(Task data Opens)

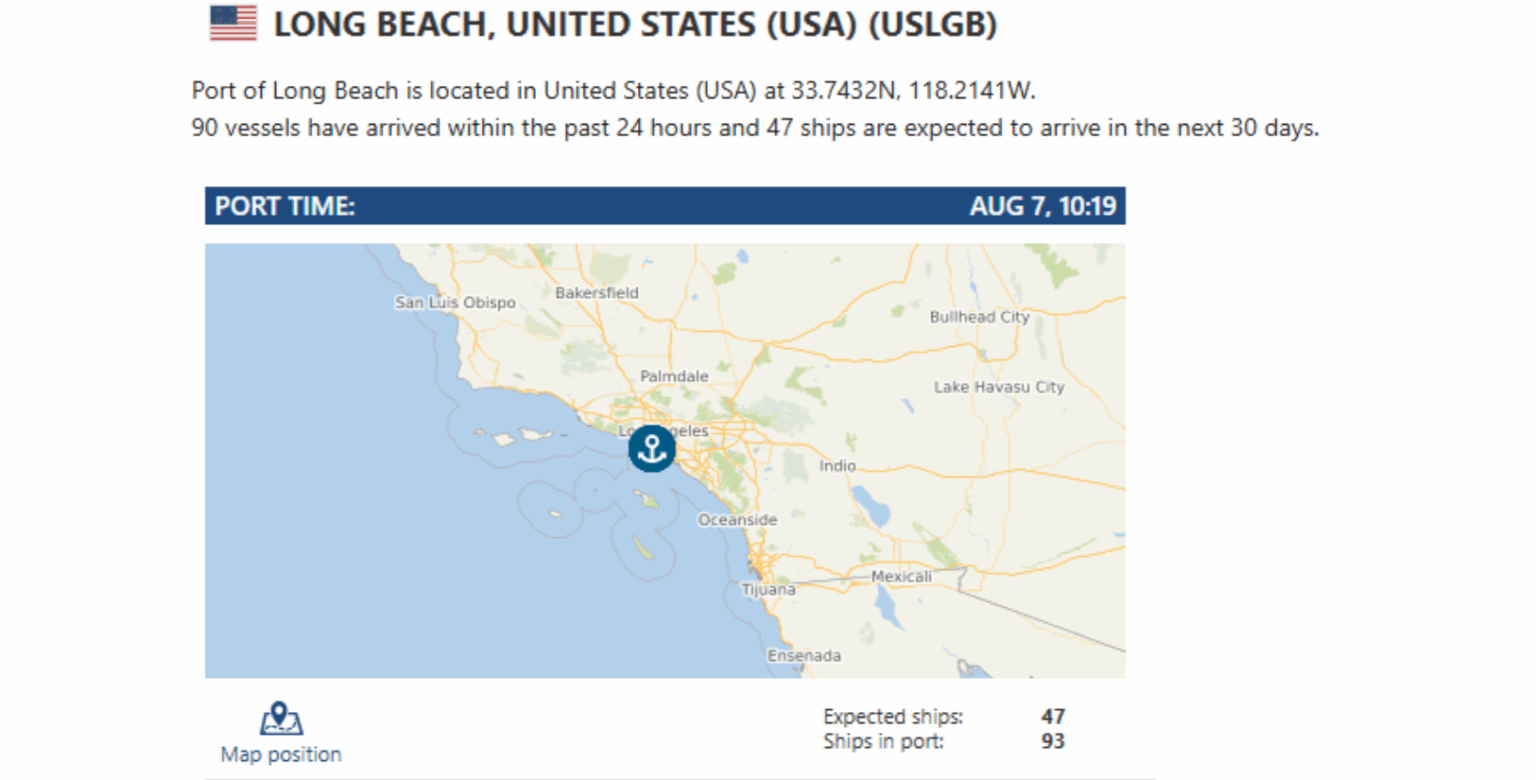Viewport: 1536px width, 780px height.
Task: Click Mexicali label on the map
Action: tap(901, 577)
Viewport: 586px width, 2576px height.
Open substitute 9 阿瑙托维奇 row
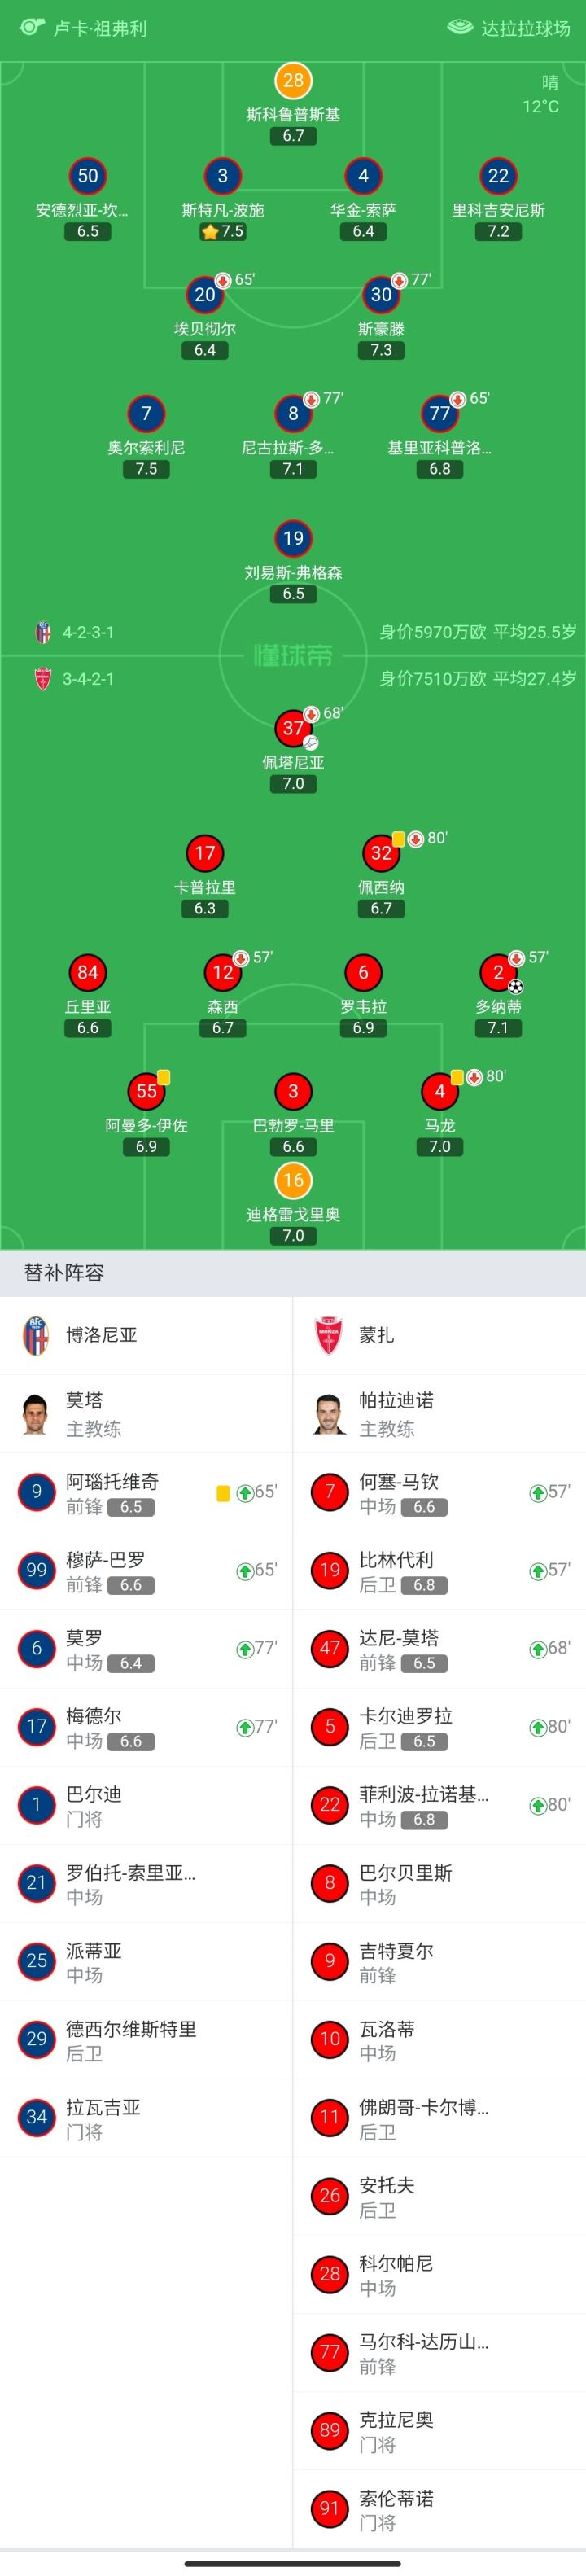pyautogui.click(x=146, y=1492)
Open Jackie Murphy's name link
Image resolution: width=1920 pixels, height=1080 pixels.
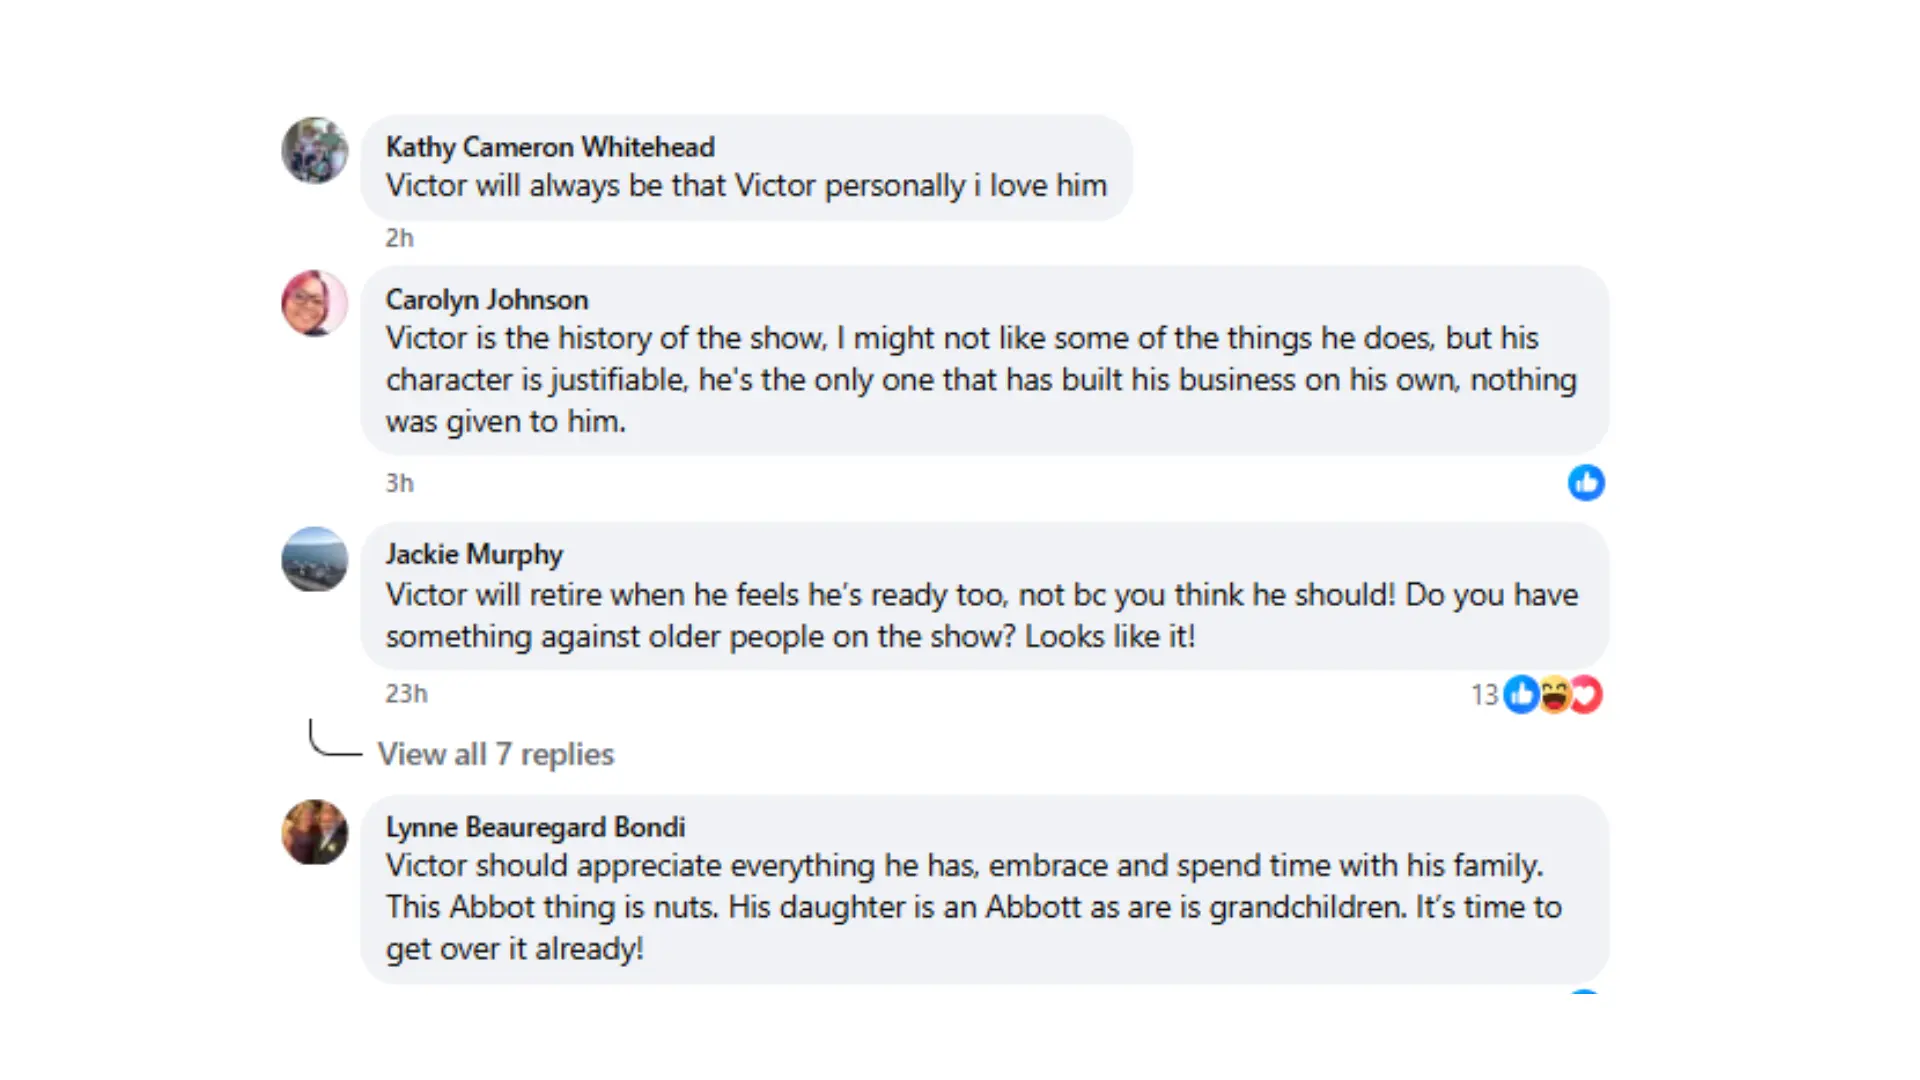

(Task data Closes)

▶ _What is being asked_: The line with "Viewport: 586px width, 2576px height." marks the start, and the last line of the material marks the end. Reproduce exactly those two lines and every line between them, without the pictures.

▶ _Exercise output_:
Viewport: 586px width, 2576px height.
Open substitute 9 阿瑙托维奇 row
pyautogui.click(x=146, y=1492)
Open Jackie Murphy's name link
Image resolution: width=1920 pixels, height=1080 pixels.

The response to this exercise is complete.